* [Goal of the exercise]:
Among the entries that follow, the required portion opens with the line containing "PayPal 0% Finanzierung (58, 12)" and closes with the line containing "会员介绍 (267, 2515)". Give that portion again exactly, and nothing else.

* [Data under study]:
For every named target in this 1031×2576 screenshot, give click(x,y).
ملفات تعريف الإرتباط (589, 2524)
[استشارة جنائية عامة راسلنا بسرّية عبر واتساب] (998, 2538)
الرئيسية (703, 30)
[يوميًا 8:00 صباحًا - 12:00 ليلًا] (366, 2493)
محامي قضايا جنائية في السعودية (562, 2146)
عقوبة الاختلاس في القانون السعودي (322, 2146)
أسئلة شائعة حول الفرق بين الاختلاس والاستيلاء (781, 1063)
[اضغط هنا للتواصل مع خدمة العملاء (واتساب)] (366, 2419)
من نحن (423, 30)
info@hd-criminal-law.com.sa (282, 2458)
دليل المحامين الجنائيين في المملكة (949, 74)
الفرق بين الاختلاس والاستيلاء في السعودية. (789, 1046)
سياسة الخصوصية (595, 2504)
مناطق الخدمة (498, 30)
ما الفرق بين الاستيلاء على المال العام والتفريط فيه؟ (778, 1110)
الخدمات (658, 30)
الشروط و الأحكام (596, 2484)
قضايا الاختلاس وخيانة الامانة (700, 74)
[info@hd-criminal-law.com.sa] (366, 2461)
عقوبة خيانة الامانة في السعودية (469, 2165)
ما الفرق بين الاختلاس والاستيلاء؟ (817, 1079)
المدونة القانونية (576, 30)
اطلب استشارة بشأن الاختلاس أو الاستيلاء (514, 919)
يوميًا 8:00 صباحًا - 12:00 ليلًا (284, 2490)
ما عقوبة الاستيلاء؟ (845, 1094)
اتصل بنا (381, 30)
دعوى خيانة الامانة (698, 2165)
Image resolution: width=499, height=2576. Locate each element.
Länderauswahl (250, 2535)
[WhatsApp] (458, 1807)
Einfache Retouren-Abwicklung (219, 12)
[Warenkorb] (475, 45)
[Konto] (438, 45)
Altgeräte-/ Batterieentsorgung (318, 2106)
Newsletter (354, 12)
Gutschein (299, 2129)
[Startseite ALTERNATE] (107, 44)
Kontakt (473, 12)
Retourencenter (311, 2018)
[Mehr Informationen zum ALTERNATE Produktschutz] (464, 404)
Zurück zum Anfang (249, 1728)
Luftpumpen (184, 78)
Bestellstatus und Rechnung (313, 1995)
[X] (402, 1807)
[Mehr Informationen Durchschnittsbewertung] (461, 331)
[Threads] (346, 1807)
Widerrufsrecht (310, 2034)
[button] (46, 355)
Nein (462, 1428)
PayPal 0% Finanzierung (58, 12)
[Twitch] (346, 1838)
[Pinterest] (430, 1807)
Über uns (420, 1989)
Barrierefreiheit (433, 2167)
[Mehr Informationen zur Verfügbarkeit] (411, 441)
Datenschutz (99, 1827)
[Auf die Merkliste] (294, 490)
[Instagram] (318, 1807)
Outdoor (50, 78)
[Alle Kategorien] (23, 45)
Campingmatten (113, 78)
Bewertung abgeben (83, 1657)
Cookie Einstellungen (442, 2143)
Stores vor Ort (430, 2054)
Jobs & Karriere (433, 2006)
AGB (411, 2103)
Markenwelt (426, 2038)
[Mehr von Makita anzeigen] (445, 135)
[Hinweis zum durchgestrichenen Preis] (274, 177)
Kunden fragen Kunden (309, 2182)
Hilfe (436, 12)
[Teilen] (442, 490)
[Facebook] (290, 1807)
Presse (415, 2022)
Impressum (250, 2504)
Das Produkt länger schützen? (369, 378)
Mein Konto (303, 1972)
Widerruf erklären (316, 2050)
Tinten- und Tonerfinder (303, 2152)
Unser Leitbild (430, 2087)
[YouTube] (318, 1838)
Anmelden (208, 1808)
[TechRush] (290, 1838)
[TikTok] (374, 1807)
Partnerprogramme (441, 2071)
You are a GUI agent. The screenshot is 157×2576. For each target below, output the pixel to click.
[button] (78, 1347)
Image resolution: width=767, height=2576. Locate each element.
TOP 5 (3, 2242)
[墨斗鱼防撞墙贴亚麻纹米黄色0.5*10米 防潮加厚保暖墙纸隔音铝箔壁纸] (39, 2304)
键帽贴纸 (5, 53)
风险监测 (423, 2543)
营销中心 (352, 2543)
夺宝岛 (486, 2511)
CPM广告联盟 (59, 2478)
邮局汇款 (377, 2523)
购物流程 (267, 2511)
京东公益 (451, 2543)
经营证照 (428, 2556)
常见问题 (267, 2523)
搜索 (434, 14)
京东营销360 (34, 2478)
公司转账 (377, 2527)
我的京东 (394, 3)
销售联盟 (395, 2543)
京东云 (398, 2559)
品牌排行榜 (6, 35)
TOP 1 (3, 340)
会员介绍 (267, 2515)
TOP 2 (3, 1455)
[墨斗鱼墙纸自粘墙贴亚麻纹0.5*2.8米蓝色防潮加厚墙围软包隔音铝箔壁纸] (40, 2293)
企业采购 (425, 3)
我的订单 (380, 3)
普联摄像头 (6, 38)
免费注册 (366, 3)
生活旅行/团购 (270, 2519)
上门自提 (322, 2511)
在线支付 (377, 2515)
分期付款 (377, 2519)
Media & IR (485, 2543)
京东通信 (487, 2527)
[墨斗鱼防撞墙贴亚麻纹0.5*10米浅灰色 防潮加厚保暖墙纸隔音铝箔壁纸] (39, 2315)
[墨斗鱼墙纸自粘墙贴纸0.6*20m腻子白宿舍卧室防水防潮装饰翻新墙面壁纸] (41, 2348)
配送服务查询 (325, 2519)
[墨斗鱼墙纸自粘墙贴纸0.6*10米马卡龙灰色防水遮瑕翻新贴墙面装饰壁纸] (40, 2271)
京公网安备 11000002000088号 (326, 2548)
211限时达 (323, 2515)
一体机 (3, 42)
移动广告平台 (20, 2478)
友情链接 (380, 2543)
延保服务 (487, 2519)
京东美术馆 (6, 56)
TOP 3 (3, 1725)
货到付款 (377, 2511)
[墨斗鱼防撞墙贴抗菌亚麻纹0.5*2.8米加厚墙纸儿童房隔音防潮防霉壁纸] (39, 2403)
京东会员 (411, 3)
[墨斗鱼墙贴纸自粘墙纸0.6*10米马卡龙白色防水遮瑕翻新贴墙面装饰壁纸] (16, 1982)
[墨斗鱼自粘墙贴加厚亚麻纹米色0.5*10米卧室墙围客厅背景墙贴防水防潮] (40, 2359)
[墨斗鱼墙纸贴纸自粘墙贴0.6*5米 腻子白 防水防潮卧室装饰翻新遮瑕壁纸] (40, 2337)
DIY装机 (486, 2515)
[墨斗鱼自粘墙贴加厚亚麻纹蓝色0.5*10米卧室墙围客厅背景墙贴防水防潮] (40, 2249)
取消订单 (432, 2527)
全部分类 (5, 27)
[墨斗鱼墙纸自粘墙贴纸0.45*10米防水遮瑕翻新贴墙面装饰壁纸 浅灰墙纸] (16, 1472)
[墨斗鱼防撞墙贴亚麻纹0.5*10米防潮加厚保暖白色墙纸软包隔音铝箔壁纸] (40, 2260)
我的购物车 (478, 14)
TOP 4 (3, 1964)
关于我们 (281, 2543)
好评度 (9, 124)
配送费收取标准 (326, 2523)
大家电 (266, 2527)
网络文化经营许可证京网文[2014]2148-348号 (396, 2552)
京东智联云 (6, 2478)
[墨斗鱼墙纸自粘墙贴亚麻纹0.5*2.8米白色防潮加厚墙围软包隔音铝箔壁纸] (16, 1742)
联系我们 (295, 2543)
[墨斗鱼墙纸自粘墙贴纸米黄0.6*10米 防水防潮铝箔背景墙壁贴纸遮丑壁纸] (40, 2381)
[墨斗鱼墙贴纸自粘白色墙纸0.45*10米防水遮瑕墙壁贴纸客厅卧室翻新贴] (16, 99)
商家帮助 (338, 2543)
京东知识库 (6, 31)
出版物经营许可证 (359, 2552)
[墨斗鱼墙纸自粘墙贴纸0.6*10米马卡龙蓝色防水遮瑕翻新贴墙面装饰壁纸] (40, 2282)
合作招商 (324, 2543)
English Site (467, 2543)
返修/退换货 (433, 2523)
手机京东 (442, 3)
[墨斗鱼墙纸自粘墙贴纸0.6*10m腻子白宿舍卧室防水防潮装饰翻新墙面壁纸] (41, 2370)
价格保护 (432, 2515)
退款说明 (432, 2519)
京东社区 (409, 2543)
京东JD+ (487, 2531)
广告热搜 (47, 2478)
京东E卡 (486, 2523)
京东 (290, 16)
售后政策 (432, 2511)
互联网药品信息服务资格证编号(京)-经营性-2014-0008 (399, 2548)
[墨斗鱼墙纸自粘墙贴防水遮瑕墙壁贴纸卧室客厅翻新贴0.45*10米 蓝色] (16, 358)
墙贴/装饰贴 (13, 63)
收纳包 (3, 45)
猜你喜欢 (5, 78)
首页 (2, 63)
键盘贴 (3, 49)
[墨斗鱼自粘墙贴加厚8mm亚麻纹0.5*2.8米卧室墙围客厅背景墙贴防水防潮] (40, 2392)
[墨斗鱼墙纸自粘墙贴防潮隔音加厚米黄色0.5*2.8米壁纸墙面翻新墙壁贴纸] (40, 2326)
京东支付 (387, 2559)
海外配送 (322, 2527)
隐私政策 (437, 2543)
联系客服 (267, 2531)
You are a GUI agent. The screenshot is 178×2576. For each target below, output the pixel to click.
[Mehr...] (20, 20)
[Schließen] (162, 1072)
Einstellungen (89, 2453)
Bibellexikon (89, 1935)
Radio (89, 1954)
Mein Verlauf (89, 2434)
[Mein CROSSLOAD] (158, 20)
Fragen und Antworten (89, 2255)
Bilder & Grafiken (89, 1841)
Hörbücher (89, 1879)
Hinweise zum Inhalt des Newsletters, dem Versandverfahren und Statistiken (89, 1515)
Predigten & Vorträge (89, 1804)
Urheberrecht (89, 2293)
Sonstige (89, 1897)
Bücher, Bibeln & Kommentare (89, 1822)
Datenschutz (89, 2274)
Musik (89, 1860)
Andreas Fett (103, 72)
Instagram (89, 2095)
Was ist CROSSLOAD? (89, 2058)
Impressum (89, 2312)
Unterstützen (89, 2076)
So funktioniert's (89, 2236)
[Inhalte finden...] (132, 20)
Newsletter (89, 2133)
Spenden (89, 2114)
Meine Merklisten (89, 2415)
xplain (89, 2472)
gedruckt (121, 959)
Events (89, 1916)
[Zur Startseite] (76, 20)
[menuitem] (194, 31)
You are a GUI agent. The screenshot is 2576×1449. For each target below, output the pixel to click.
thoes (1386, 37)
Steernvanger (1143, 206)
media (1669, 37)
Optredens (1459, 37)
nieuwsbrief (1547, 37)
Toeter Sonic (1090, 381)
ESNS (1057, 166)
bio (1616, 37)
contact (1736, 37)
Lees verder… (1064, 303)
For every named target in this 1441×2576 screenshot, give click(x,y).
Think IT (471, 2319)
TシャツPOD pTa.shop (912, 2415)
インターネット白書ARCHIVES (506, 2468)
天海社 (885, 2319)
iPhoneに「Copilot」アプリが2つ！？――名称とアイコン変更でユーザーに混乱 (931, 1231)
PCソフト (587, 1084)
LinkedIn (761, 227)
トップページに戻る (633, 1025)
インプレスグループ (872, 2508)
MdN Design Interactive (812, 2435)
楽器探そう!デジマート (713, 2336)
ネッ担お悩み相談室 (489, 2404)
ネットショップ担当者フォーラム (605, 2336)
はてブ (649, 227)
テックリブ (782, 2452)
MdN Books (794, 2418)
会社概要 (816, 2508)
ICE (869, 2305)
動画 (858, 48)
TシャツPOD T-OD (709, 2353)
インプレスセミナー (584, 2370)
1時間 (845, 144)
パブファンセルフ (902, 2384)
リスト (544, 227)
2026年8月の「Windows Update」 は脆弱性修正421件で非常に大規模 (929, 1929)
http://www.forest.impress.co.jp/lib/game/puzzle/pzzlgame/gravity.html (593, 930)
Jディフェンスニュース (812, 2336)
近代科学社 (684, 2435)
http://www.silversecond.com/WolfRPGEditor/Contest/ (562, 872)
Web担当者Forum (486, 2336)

* [Solution for this task]:
PayPal 0% Finanzierung (58, 12)
[Twitch] (346, 1838)
[Pinterest] (430, 1807)
Über uns (420, 1989)
Barrierefreiheit (433, 2167)
[Mehr Informationen zur Verfügbarkeit] (411, 441)
Datenschutz (99, 1827)
[Auf die Merkliste] (294, 490)
[Instagram] (318, 1807)
Outdoor (50, 78)
[Alle Kategorien] (23, 45)
Campingmatten (113, 78)
Bewertung abgeben (83, 1657)
Cookie Einstellungen (442, 2143)
Stores vor Ort (430, 2054)
Jobs & Karriere (433, 2006)
AGB (411, 2103)
Markenwelt (426, 2038)
[Mehr von Makita anzeigen] (445, 135)
[Hinweis zum durchgestrichenen Preis] (274, 177)
Kunden fragen Kunden (309, 2182)
Hilfe (436, 12)
[Teilen] (442, 490)
[Facebook] (290, 1807)
Presse (415, 2022)
Impressum (250, 2504)
Das Produkt länger schützen? (369, 378)
Mein Konto (303, 1972)
Widerruf erklären (316, 2050)
Tinten- und Tonerfinder (303, 2152)
Unser Leitbild (430, 2087)
[YouTube] (318, 1838)
Anmelden (208, 1808)
[TechRush] (290, 1838)
[TikTok] (374, 1807)
Partnerprogramme (441, 2071)
You are a GUI agent. The screenshot is 157×2576. For each target below, output the pixel to click.
[button] (78, 1347)
Image resolution: width=767, height=2576. Locate each element.
TOP 5 (3, 2242)
[墨斗鱼防撞墙贴亚麻纹米黄色0.5*10米 防潮加厚保暖墙纸隔音铝箔壁纸] (39, 2304)
键帽贴纸 (5, 53)
风险监测 (423, 2543)
营销中心 (352, 2543)
夺宝岛 (486, 2511)
CPM广告联盟 (59, 2478)
邮局汇款 (377, 2523)
购物流程 (267, 2511)
京东公益 (451, 2543)
经营证照 (428, 2556)
常见问题 (267, 2523)
搜索 (434, 14)
京东营销360 (34, 2478)
公司转账 (377, 2527)
我的京东 (394, 3)
销售联盟 (395, 2543)
京东云 (398, 2559)
品牌排行榜 (6, 35)
TOP 1 (3, 340)
会员介绍 (267, 2515)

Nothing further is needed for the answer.